| Extract to read |
============================================================
Last tested: 2025-10-13 Ruchy version: v3.76.0 Features: Binary compilation, standalone executables, no runtime dependencies

The Problem

Writing scripts is great for development and prototyping, but production deployment requires standalone binaries that can run without the ruchy runtime. You need to distribute your ruchy programs as self-contained executables that users can run directly.

Quick Example

fun main() {
    println("Hello from compiled Ruchy!");
}

$ ruchy compile hello.ruchy
→ Compiling hello.ruchy...
✓ Successfully compiled to: a.out
ℹ Binary size: 3,811,256 bytes

$ ./a.out
Hello from compiled Ruchy!

Core Concepts

Binary Compilation Process

Ruchy’s compile command transpiles your code to Rust and then creates a native binary:

  1. Transpilation: Ruchy → Rust source code
  2. Rust Compilation: Rust → Native binary
  3. Optimization: Dead code elimination and inlining
  4. Packaging: Self-contained executable

Deployment Benefits

  • No Runtime Dependencies: Binaries run on target systems without ruchy installed
  • Native Performance: Full Rust performance characteristics
  • Easy Distribution: Single executable file
  • Production Ready: Suitable for servers, containers, and distribution

Practical Usage

Data Processing Binary

fun main() {
    let data = vec![1, 2, 3, 4, 5, 6, 7, 8, 9, 10];
    
    let sum = calculate_sum(&data);
    let avg = calculate_average(&data);
    let max = find_maximum(&data);
    
    println("Data Analysis Results:");
    println("Sum: {}", sum);
    println("Average: {:.2}", avg);
    println("Maximum: {}", max);
}

fun calculate_sum(data: &Vec<i32>) -> i32 {
    let mut total = 0;
    let mut i = 0;
    while i < data.len() {
        total = total + data[i];
        i = i + 1;
    }
    total
}

fun calculate_average(data: &Vec<i32>) -> f64 {
    let sum = calculate_sum(data);
    (sum as f64) / (data.len() as f64)
============================================================
(Entries on target coordinates)
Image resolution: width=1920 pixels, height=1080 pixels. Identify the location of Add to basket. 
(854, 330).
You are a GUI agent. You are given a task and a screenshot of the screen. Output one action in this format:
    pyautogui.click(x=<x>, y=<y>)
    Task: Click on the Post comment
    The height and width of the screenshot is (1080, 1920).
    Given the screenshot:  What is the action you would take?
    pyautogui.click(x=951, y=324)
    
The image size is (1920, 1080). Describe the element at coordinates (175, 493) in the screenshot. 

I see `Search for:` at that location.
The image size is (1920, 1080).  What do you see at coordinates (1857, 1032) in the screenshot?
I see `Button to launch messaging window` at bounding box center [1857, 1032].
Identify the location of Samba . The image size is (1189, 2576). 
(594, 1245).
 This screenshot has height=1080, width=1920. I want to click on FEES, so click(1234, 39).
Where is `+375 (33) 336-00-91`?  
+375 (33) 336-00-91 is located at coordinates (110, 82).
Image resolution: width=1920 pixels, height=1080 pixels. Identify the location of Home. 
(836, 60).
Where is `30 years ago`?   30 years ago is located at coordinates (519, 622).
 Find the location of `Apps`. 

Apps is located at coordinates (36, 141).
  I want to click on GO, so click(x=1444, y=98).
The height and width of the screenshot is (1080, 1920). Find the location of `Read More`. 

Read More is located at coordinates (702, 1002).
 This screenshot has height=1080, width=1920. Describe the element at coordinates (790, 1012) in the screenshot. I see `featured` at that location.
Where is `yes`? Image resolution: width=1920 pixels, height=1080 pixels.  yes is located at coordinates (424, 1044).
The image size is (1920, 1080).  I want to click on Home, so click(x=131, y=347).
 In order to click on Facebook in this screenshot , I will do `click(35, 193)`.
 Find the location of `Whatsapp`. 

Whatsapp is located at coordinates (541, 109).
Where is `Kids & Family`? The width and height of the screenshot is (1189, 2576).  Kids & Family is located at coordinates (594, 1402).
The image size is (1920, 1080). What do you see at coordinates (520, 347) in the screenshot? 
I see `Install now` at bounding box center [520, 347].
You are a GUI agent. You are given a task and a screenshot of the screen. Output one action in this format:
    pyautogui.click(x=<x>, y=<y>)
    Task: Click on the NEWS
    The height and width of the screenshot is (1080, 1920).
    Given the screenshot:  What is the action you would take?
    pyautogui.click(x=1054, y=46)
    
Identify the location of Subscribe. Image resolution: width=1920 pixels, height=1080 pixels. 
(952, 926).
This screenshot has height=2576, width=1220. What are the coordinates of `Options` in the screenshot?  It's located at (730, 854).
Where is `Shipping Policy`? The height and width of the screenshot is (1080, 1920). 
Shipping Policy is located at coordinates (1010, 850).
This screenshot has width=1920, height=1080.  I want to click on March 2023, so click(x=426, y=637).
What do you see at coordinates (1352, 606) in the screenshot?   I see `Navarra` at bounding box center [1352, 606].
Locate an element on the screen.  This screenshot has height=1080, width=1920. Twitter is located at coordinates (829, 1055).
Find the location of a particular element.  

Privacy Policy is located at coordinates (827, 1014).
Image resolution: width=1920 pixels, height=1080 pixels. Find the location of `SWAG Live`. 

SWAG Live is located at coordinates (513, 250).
============================================================
| Requirements |
a - Rewrite the section of the Ruchy binary compilation guide starting with "Writing scripts is" and going on through "can run directly.", using "testing" in place of "prototyping".
b - Carry the Ruchy binary compilation guide forward from the point at which it stops.

| Task responses |
a -
Writing scripts is great for development and testing, but production deployment requires standalone binaries that can run without the ruchy runtime. You need to distribute your ruchy programs as self-contained executables that users can run directly.

b -
}

fun find_maximum(data: &Vec<i32>) -> i32 {
    let mut max = data[0];
    let mut i = 1;
    while i < data.len() {
        if data[i] > max {
            max = data[i];
        }
        i = i + 1;
    }
    max
}

$ ruchy compile data_processor.ruchy
$ ./a.out
Data Analysis Results:
Sum: 55
Average: 5.50
Maximum: 10

Mathematical Library Binary

fun main() {
    println("Mathematical Functions Demo");
    
    let n = 10;
    println("Factorial of {}: {}", n, factorial(n));
    
    let x = 25;
    println("Square root of {}: {}", x, integer_sqrt(x));
    
    let a = 48;
    let b = 18;
    println("GCD of {} and {}: {}", a, b, gcd(a, b));
}

fun factorial(n: i32) -> i64 {
    if n <= 1 {
        1
    } else {
        (n as i64) * factorial(n - 1)
    }
}

fun integer_sqrt(n: i32) -> i32 {
    if n < 2 {
        return n;
    }
    
    let mut x = n / 2;
    let mut prev = 0;
    
    while x != prev {
        prev = x;
        x = (x + n / x) / 2;
    }
    
    x
}

fun gcd(mut a: i32, mut b: i32) -> i32 {
    while b != 0 {
        let temp = b;
        b = a % b;
        a = temp;
    }
    a
}

$ ruchy compile math_lib.ruchy
→ Compiling math_lib.ruchy...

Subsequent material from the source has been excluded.